Early in April, several senior military and former members of the CNDP rebel group defected from the army and regrouped as a rebel force. A local official, however, says it has reclaimed several villages in an offensive launched against the rebels.

"We confirm that our military continues to pursue armed military dissidents in the Masisi territory and several villages have been reclaimed," said North Kivu provincial governor Julien Paluku Kahongya. "We want to assure our population that soon everything will return to normal."

But the U.N. says people have still been displaced. Over two days, the U.N. High Commission for Refugees counted at least 2,725 internally displaced Congolese and more than 2,092 refugees who fled the fighting for Rwanda.

"These people are mostly children, women and the elderly," said UNHCR deputy spokesman Simon Lubuku. "Refugees crossed the border of Rwanda, to Nkamira, where UNHCR is distributing nonfood necessities such as blankets."

Those who have been internally displaced have gathered around Goma, mostly in the towns of Mugunga and Keshero, said a statement by the U.N. Office for the Coordination of Humanitarian Affairs. Those in Mugunga are being put up in the classrooms of a school in a church compound, it said.

Many of the officers who defected from the army in April used to be part of the Tutsi-led CNDP rebel movement that swept across large swaths of eastern Congo at the end of 2008 until a peace agreement was signed in January 2009. The rebels were speedily integrated into the national army that became a conglomeration of numerous rebel groups and militias along with mutinous soldiers. Congo endured back-to-back civil and regional wars that erupted in the aftermath of neighboring Rwanda's 1994 genocide and ended in 2002.

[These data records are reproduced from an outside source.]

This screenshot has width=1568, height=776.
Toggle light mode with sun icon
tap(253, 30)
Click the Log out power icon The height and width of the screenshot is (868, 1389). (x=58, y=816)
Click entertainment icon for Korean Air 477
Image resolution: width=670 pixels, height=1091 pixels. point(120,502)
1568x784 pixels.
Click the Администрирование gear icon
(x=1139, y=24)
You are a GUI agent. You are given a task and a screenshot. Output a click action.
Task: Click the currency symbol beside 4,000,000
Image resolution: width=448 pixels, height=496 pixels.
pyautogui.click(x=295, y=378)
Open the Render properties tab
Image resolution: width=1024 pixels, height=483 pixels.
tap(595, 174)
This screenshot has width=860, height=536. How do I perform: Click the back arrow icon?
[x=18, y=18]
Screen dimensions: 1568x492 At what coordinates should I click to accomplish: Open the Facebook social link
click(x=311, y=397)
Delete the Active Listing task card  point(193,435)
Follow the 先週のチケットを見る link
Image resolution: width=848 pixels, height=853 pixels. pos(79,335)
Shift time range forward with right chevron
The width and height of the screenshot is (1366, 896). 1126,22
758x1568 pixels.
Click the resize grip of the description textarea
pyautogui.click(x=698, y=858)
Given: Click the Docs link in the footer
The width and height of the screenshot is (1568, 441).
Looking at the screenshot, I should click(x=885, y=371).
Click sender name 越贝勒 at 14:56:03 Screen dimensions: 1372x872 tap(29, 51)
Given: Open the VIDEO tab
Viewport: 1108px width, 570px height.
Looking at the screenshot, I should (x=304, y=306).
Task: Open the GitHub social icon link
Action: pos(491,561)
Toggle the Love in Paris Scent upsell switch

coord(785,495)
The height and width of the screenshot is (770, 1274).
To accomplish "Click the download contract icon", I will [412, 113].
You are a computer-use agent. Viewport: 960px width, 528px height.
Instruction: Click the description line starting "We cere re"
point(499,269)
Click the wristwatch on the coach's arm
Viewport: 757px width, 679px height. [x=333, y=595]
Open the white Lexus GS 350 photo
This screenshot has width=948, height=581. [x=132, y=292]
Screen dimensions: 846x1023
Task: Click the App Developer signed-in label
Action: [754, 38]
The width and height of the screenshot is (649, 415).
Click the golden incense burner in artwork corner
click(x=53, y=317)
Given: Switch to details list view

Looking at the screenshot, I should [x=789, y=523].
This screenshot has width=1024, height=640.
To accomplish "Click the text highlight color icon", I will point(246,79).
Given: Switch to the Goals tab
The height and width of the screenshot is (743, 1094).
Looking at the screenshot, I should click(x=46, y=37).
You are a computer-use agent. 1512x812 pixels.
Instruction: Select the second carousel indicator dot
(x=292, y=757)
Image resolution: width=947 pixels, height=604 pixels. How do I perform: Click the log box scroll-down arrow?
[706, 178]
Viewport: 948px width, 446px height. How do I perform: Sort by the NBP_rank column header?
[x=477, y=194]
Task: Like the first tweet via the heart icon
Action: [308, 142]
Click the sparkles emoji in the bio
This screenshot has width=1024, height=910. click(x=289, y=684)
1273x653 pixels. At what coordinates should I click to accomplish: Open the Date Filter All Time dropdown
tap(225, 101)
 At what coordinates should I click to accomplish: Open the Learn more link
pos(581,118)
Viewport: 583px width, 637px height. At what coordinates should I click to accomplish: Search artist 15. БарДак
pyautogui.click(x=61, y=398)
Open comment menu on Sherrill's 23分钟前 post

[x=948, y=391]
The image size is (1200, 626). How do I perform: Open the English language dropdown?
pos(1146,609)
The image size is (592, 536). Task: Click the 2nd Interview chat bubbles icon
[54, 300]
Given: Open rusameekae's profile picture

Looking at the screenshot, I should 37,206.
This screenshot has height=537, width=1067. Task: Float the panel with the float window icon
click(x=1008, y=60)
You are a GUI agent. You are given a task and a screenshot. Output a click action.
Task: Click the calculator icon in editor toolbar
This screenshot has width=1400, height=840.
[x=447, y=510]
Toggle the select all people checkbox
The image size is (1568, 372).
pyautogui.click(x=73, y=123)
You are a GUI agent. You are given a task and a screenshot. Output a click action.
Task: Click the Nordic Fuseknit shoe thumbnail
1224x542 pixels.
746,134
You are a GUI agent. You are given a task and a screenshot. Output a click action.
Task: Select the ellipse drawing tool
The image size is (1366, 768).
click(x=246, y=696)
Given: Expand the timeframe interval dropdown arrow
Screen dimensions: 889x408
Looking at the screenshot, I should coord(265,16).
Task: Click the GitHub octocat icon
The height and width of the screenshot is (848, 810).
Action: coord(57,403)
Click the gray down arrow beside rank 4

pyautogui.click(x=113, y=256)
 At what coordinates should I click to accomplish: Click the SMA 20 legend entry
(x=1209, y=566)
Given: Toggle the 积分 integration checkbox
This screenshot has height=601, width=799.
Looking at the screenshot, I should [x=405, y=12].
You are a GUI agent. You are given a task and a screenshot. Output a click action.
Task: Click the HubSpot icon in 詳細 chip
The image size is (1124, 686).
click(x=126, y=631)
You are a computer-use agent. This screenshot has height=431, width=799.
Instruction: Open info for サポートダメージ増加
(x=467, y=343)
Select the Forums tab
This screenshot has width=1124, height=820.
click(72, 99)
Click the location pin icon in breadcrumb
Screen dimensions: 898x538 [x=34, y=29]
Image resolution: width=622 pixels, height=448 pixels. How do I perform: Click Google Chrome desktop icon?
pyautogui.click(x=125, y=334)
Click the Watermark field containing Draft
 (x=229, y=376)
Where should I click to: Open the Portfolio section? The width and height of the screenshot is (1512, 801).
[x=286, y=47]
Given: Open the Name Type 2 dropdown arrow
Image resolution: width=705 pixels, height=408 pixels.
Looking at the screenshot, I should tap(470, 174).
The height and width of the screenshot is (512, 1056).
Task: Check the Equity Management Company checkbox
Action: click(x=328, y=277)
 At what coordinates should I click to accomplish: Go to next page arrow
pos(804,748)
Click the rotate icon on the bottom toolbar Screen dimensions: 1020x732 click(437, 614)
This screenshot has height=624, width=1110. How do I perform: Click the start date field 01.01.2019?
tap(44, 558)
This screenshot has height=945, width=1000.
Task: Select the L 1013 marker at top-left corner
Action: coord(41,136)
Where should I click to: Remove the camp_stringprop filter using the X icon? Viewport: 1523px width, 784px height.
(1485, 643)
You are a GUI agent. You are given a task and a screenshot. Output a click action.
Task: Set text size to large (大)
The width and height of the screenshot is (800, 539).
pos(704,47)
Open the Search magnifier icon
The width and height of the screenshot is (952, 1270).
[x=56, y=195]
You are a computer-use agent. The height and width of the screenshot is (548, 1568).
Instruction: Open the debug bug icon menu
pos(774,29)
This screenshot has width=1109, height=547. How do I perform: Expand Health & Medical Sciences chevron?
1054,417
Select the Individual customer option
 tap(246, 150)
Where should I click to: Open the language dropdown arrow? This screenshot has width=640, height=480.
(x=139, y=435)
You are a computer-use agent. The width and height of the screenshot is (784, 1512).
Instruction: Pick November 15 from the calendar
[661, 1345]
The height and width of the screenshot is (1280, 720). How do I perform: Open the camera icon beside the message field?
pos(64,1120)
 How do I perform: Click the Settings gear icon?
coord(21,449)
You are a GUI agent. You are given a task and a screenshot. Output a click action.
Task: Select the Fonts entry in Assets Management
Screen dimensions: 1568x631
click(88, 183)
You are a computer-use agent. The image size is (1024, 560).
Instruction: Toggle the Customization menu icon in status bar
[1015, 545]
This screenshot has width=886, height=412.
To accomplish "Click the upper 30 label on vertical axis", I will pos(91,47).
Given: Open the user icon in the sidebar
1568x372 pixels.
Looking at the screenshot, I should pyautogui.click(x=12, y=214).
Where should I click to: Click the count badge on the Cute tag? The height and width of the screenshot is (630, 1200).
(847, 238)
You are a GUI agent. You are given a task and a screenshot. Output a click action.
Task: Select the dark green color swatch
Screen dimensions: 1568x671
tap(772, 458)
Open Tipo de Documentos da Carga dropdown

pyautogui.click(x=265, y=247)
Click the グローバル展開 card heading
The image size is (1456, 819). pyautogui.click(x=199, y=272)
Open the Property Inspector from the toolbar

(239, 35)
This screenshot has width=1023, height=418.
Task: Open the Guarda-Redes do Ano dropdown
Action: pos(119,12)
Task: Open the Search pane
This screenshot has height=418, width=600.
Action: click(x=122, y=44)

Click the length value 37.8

The mutinous soldiers are also loyal to notorious ex-warlord Bosco Ntaganda. But Ntaganda, who has been serving in the country's army despite an international indictment on war crimes charges, denied any involvement in the new mutiny.

"I am not involved in what happens here (Masisi), I am an officer in the army of the DRC (Congo) and I obey the orders of my superiors," Ntaganda told a journalist in Goma who works for Deutsche Welle. "My problem is between me and my superiors that I have promised to solve it."

Congo's president in early April called for Ntaganda's arrest, and said he should face a military tribunal in Congo. He said the military doesn't need to hand Ntaganda over to the International Criminal Court.

Ntaganda is accused of using child soldiers for fighting in northeastern Congo from 2002 to 2003. He was first indicted on war crimes charges in 2006 by the Netherlands-based International Criminal Court.

In the past, Kabila had refused calls to hand over Ntaganda, arguing his cooperation was essential to keeping the peace in the troubled east of the country where numerous local militias and foreign rebels operate.

On Wednesday, North Kivu governor Kahongya also called for the arrest of Ntaganda because of indiscipline.

Congo which has a population of 70 million people, has been plagued by decades of war and its vast forests are rife with militias that have systematically used rape to destroy communities.

The U.N. Office for the Coordination of Humanitarian Affairs in Kinshasa said in a statement Wednesday that the number of internally displaced persons in Congo has increased by nearly 300,000 people over the first quarter of this year, from 1.7 million on December 31, 2011 to over 2 million by March of this year.